**Task instructions:** Carry on the article about helping a son think positively, starting right after its last sentence.

--- Reading passage ---

Education Matters

5 practices to help your son think positively

Posted by Trinity Grammar School on Mar 8, 2018 6:00:00 AM

5 Practices to help your son think positively“You are what you think.”

How does negativity affect your son’s healthy development? We all have private conversations with ourselves. It is those conversations that neuroscientists have discovered are naturally more negative than positive, with children’s inner voices being particularly negative, usually driven by doubt, fear, and shame.

Have you ever heard your son ask questions like, “Do you think Steve likes me?” In his head, it’s likely to materialise into “Does Steve like me? Of course he doesn’t. I’m not cool enough.” It’s these negative thoughts that are likely to be repeated over and over.

Then think about how many times your son hears the word “no” or experiences negativity at home or at school.

According to neuroscientists, negativity produces stress chemicals in the brain, which can lead to poor mental health. Neuroscientist Andrew Newberg, M.D. and Prof. Mark Robert Waldman, authors of the book Words Can Change Your Brain, show how negativity and stress are related. For example, with just one flash of the word “no,” our brains release dozens of stress-producing hormones and neurotransmitters that create havoc with our normal functioning.

The power of positivity

Barbara Fredrickson, a pioneer in the positive psychology movement, discovered how positive thoughts affect the brain. In her book, Positivity: Ground-breaking Research Reveals How to Embrace the Hidden Strength of Positive Emotions, Overcome Negativity, and Thrive, Fredrickson shows how to overcome our bias toward negativity by developing a 3:1 ratio of positive to negative thoughts.

By achieving this balance, we are more likely to find ourselves in caring relationships and productive work situations. By promoting positive self-talk for children, we are encouraging resilience – a powerful skill for a successful life.

So how do we help our boys achieve the optimum balance between negativity and positivity? How do we encourage children to become positive thinkers? The good news is that we (parents, mentors and teachers) can all help to make our boys’ lives and thoughts more positive. Here are five practices to help your son think positively:

1. Have a great day
Have your son plan a day that would make you both happy. At the end of the day, talk about your positive experiences by reflecting on the things you most enjoyed.

--- Recorded data ---

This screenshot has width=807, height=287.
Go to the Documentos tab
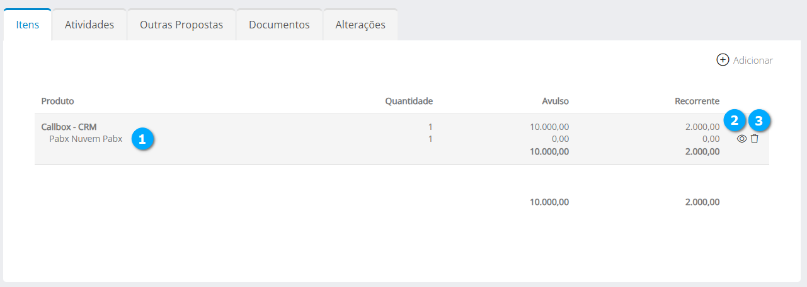pos(279,25)
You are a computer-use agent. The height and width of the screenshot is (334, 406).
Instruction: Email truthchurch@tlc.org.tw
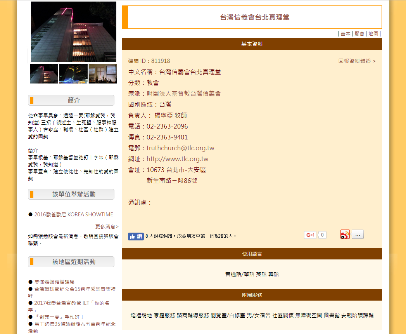tap(180, 148)

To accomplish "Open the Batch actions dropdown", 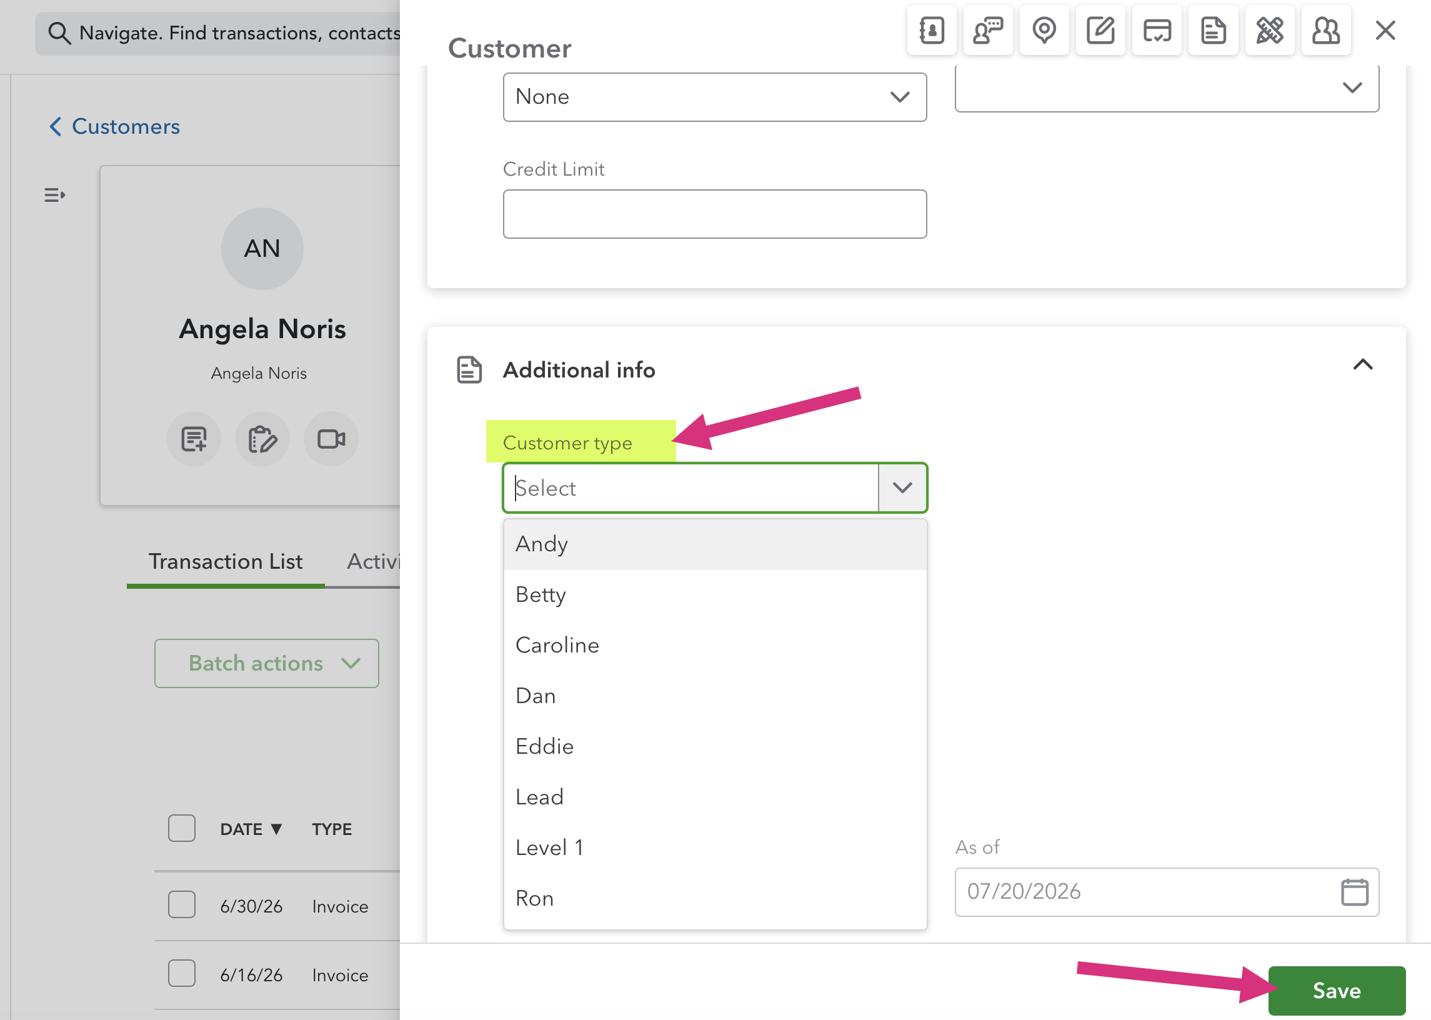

---

**Answer to this task:**
2. Nurture his best self
When we imagine ourselves at our best, our confidence increases. You can help your son to realise his best self by showing an interest in him and who he wants to become. Help your son to capture his thoughts and feelings at a time when he felt great, what were they? What feels good to him?

3. Develop his self-awareness
It will help him to recognise himself as uniquely different from other people, which will enable him to know his own mind, feelings and body, leading to better emotional health and a positive outlook.

4. Foster gratitude
When children learn to recognise and appreciate the good things in life, they develop satisfaction and a sense of optimism. In The Transformative Power of Gratitude, Marilyn Price-Mitchell, PhD outlines five ways to nurture gratitude in homes and classrooms, including helping children to focus on the present moment and fostering their imagination. When children are inspired to speak their gratitude aloud, it becomes even more powerful and transformative.

5. Model positivity yourself
One of the best ways to encourage your son to become a positive thinker is by modelling it yourself:

  • When communicating with your son, speak slower. It is shown to produce calm feelings and deepen people’s connections, particularly in children who may feel anxious or angry.
  • If your son asks you a question and the answer is “no”, try to reframe your response to encourage positive conversation.
  • If you feel frustrated with your child, take a deep breath and try to relax before engaging in conversation. Yelling and arguing produces harmful chemicals in the brain. Good eye contact and a warm tone in your voice sends positive signals to the brain.

Our mission at Trinity Grammar School is to provide a thoroughly Christian education for boys from Pre-Kindergarten to Year 12, imparting knowledge and understanding of the world we live in, and recognising the importance of spiritual qualities in every sphere of learning. We actively encourage our students to grow in wisdom and stature and in favour with God and man, in order that they may become responsible, contributing members of society.

Our Pastoral Care guidelines focus on the fundamentals of good parenting — providing a balance of care and discipline — enabling boys to grow into self-confident, trustworthy and resilient young men. Combined with an ongoing partnership between the School and home, your son will thrive in a consistent, caring and nurturing environment.

Our Life Skills Programme is part of a whole of School approach to health and wellbeing that enhances our boys’ capacity to be emotionally resilient and socially competent.

To learn more about the Trinity difference, and how we support boys through the demands of Year 12, download our Year 12 Life Skills Programme.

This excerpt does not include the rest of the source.